Kennedy won most of those primaries and then rode that straight to nomination and got the nomination and then put LBJ as his vice president. LBJ went from being the most powerful person in government, other than Dwight David Eisenhower, … and I think he was just humbled. LBJ had been in Washington as a congressman since 1937, and became senator in 1949. He was an insider, insider guy. One of his best friends was Edgar Hoover, leader of the FBI. He was such a good friend of the family and Edgar Hoover was the master of the secrets.

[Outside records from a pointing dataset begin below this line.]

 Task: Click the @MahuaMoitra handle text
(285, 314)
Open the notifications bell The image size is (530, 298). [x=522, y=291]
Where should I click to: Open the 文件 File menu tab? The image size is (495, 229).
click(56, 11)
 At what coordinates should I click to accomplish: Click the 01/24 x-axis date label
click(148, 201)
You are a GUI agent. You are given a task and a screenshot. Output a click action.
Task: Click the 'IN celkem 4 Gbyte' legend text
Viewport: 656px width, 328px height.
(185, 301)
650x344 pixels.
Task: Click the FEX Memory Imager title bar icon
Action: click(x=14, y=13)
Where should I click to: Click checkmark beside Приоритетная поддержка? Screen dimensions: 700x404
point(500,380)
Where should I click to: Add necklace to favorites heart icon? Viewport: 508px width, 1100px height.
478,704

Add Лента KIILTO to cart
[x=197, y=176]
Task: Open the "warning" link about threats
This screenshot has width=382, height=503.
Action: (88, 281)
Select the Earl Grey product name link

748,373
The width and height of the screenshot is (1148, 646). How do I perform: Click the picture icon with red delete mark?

Years later, when the Warren Commission is searching into who killed JFK, the information that LBJ basically says, “All information from the Dallas Police and everybody else is going to go through the FBI, and then Hoover will give that to the Warren Commission.” I believe there was a handful of people who felt for LBJ, who felt JFK was taking us down the wrong path, and I believe that they came up with a way to do this, and that it wasn’t just Lee Harvey Oswald being the lone gunner. I just believe there’s too much out there that proves that it was some other kind of things, and they worked through a process to basically, ultimately end up taking their care now there’s a handful of all kinds of circumstantial evidence. All these people who actually first hand saw something other than what the official report is just kind of vanished somehow magically within the course, like the next year or so. And so to me, I’m going like, “Hmm, so I kind of think it was a group of people.” Now, I don’t think LBJ said do this, but I think LBJ was smart enough to read between the lines, that there were people who were basically saying something’s going to change. I think that there were people that were afraid he was taking us down a wrong path as a nation, and decided to take matters in her own hands.

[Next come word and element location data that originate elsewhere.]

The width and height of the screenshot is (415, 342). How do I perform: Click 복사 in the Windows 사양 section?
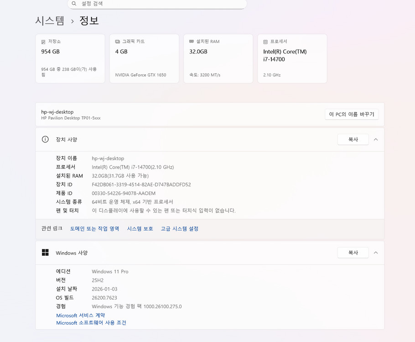(353, 252)
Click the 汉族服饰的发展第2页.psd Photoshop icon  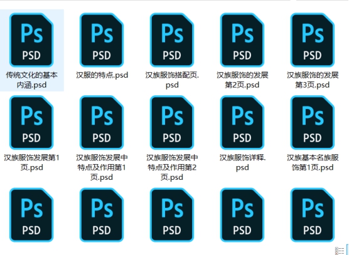pyautogui.click(x=242, y=39)
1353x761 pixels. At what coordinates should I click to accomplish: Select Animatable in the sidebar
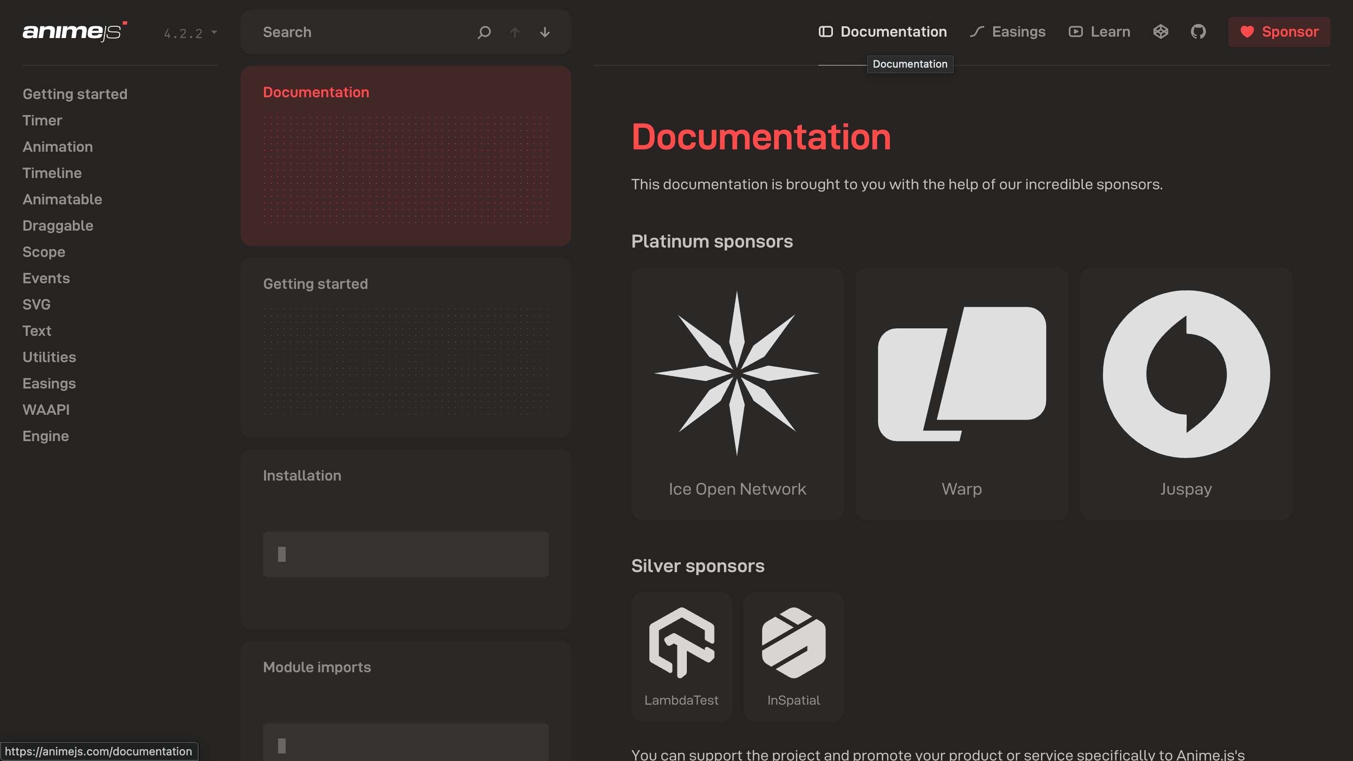click(62, 199)
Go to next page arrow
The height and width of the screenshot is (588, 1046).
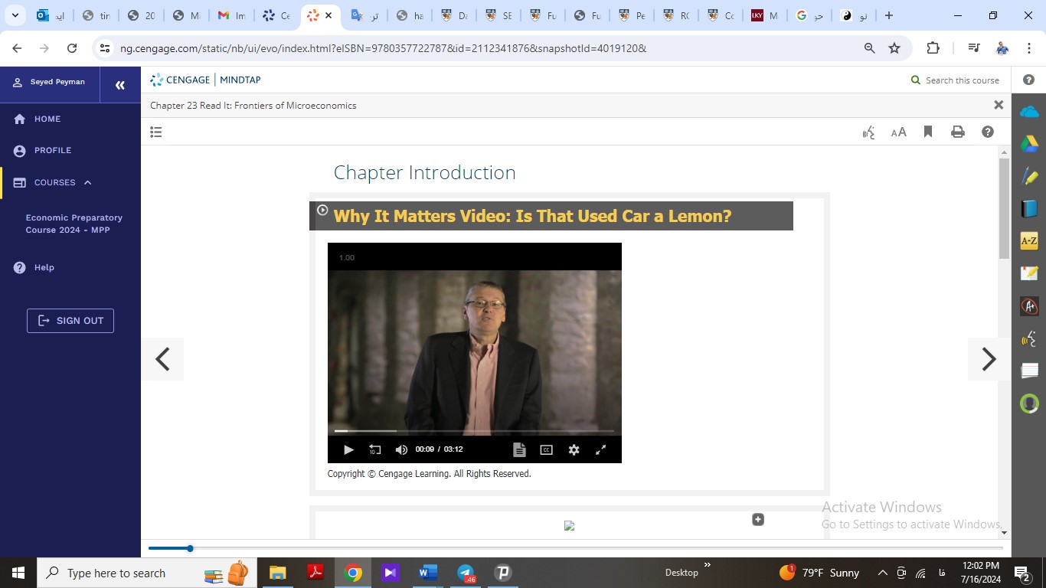pos(989,359)

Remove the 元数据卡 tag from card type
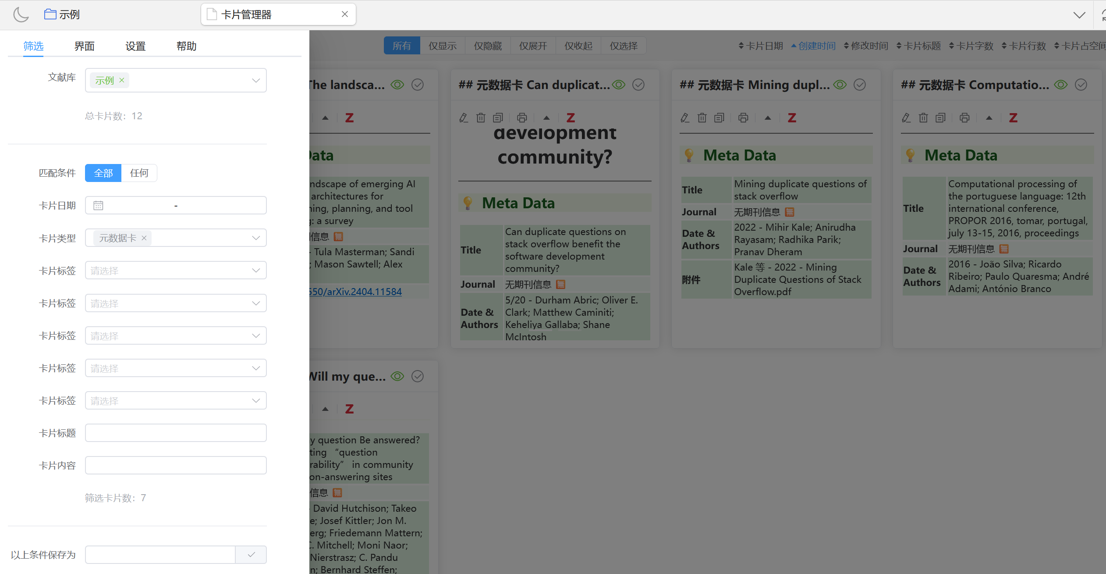(x=144, y=238)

Relating to some of the theories, do you think that some of the firsthand witnesses, such as the Buschusha lady, played a role in the assassination?

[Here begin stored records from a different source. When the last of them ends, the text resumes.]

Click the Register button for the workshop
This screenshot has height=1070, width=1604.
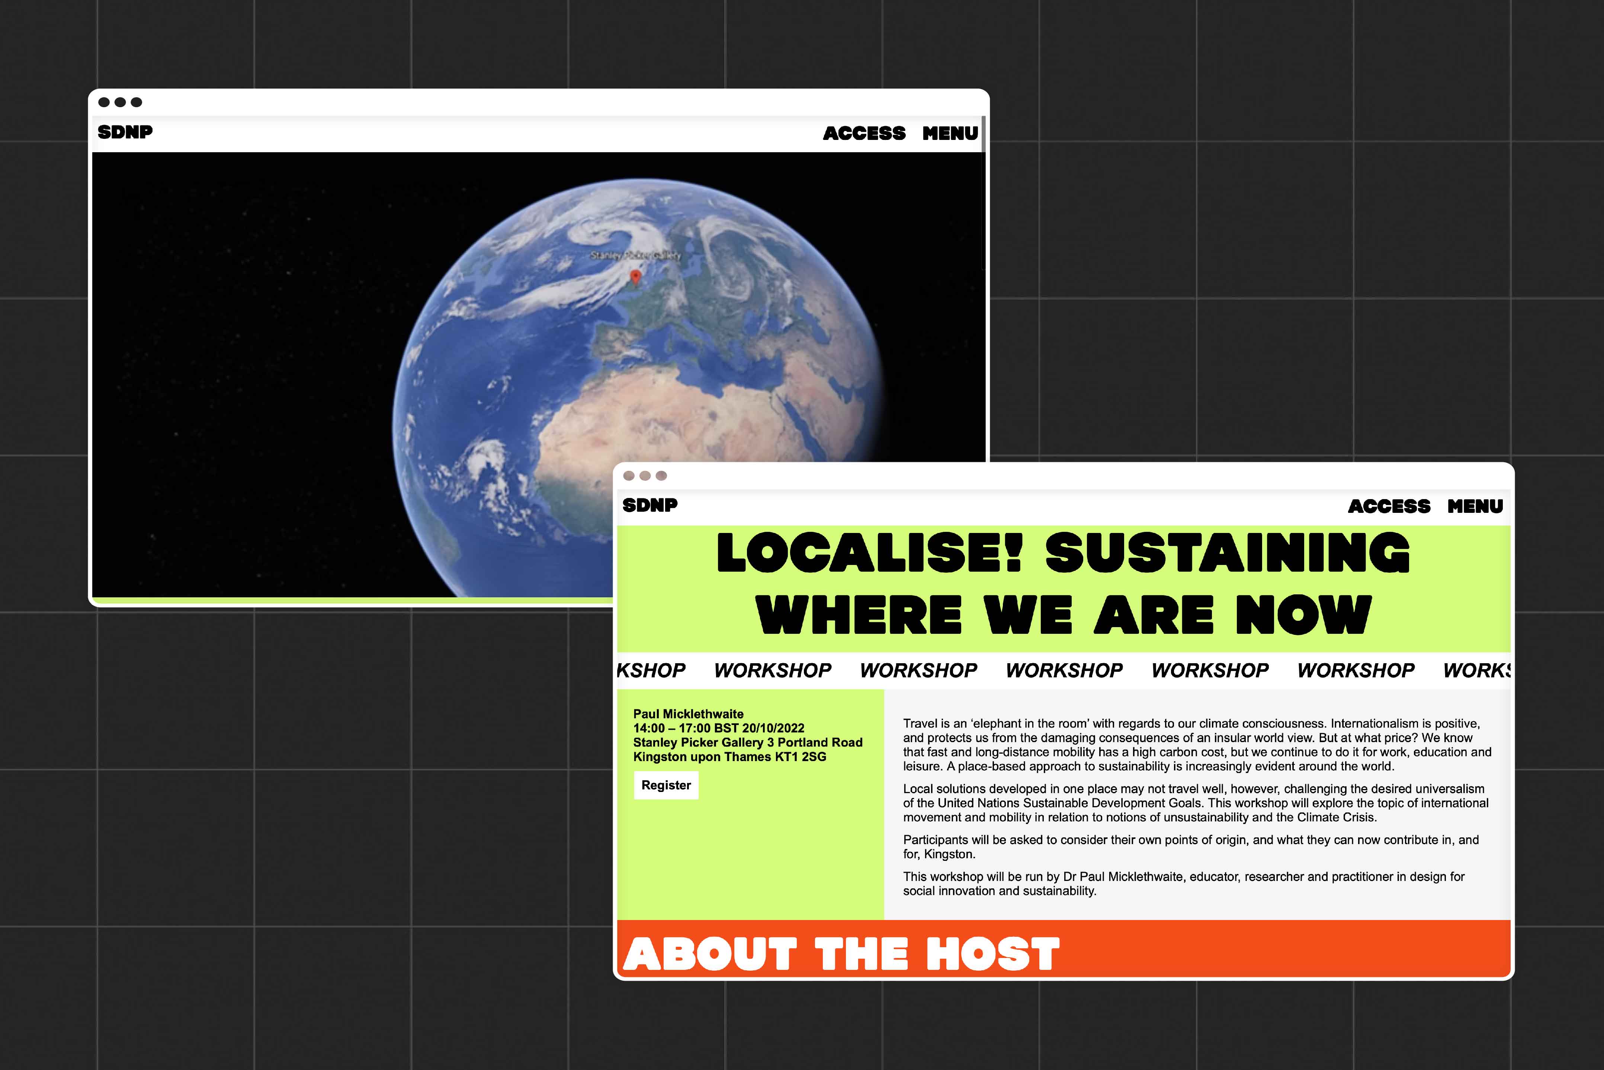point(666,785)
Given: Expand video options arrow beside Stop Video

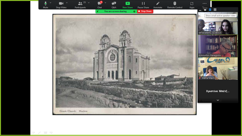Looking at the screenshot, I should tap(67, 3).
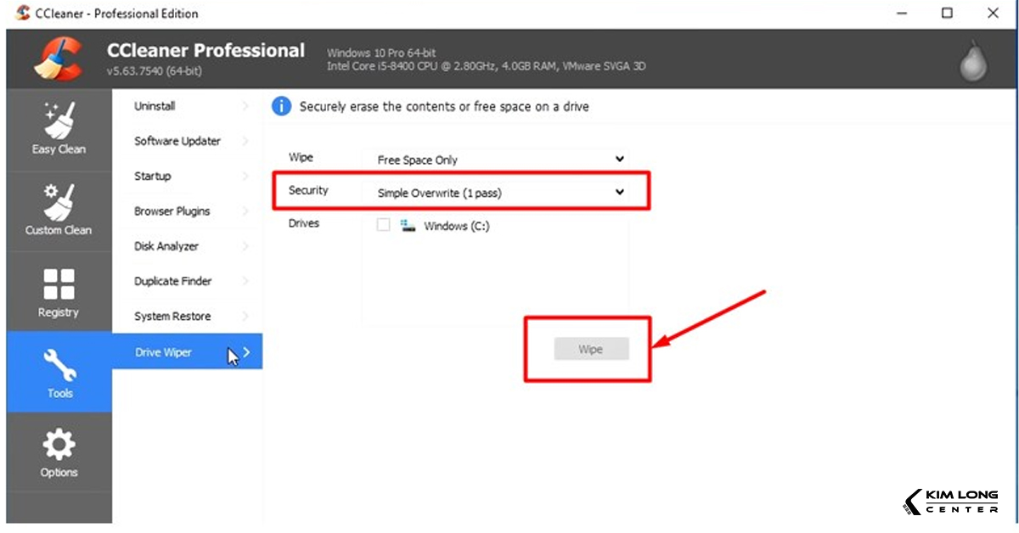Check the Windows (C:) drive checkbox
Viewport: 1019px width, 533px height.
(x=383, y=226)
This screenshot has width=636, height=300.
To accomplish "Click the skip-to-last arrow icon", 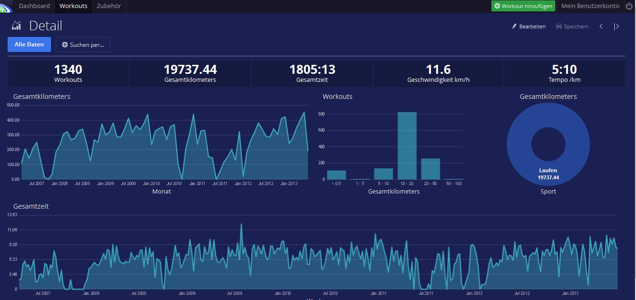I will [616, 26].
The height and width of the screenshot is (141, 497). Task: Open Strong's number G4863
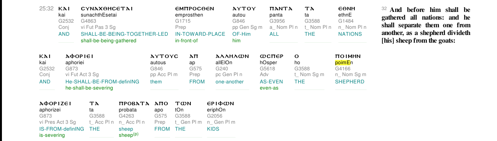(x=88, y=21)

“I think, to me, the more layers that you get, the more likely someone’s gonna say something. Right in the world of what they call psyops, when you try to mess with another country’s country, you start spreading rumors even though it’s not true. They just mess with each other all the time. One of the ways the CIA would mess with stuff is to make the actual thing so confusing that people couldn’t connect dots. So I think that might be part of the whole process. It once so much that they might have been that, but it was then out there, now people are chasing down this. So I don’t know if it’s just this big master web like 87 people all involved in the same thing, I think some of those are designed to keep people chasing down these different paths sometimes.”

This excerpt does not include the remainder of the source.